::: DATASET EXTRACT
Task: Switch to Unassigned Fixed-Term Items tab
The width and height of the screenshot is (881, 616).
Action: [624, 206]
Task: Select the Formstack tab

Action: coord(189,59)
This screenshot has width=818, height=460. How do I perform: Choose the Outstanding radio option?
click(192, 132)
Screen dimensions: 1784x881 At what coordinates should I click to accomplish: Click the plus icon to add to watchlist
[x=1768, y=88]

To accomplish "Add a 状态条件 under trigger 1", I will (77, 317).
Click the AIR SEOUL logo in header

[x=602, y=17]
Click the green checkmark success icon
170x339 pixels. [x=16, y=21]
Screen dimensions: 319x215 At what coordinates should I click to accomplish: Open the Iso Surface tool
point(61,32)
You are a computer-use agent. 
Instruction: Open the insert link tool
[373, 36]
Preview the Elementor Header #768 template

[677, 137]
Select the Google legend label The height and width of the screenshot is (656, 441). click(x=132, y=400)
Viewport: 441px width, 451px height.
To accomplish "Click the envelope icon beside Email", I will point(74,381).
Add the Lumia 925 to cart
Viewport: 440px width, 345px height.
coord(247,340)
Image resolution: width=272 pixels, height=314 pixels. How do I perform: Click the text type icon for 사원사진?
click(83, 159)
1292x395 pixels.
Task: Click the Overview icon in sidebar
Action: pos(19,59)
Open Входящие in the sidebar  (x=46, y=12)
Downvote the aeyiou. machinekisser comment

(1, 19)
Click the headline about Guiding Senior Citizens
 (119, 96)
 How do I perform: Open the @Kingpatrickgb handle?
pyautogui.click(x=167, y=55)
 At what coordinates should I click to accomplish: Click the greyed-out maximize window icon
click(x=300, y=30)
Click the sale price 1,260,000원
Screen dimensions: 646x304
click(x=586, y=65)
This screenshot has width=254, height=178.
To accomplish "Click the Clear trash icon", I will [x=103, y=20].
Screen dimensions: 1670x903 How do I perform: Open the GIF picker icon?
::::::
--- AIM OF THE EXERCISE ---
Rewrite the data above, changing every instance of "How do I perform" to "How can I carry out" and keeping everything else unchanged.

--- CORRECT RESPONSE ---
Task: Switch to Unassigned Fixed-Term Items tab
The width and height of the screenshot is (881, 616).
Action: [624, 206]
Task: Select the Formstack tab

Action: coord(189,59)
This screenshot has width=818, height=460. How can I carry out: Choose the Outstanding radio option?
click(192, 132)
Screen dimensions: 1784x881 At what coordinates should I click to accomplish: Click the plus icon to add to watchlist
[x=1768, y=88]

To accomplish "Add a 状态条件 under trigger 1", I will (77, 317).
Click the AIR SEOUL logo in header

[x=602, y=17]
Click the green checkmark success icon
170x339 pixels. [x=16, y=21]
Screen dimensions: 319x215 At what coordinates should I click to accomplish: Open the Iso Surface tool
point(61,32)
You are a computer-use agent. 
Instruction: Open the insert link tool
[373, 36]
Preview the Elementor Header #768 template

[677, 137]
Select the Google legend label The height and width of the screenshot is (656, 441). click(x=132, y=400)
Viewport: 441px width, 451px height.
To accomplish "Click the envelope icon beside Email", I will point(74,381).
Add the Lumia 925 to cart
Viewport: 440px width, 345px height.
coord(247,340)
Image resolution: width=272 pixels, height=314 pixels. How can I carry out: Click the text type icon for 사원사진?
click(83, 159)
1292x395 pixels.
Task: Click the Overview icon in sidebar
Action: pos(19,59)
Open Входящие in the sidebar  (x=46, y=12)
Downvote the aeyiou. machinekisser comment

(1, 19)
Click the headline about Guiding Senior Citizens
 (119, 96)
 How can I carry out: Open the @Kingpatrickgb handle?
pyautogui.click(x=167, y=55)
 At what coordinates should I click to accomplish: Click the greyed-out maximize window icon
click(x=300, y=30)
Click the sale price 1,260,000원
Screen dimensions: 646x304
click(x=586, y=65)
This screenshot has width=254, height=178.
To accomplish "Click the Clear trash icon", I will [x=103, y=20].
Screen dimensions: 1670x903 How can I carry out: Open the GIF picker icon?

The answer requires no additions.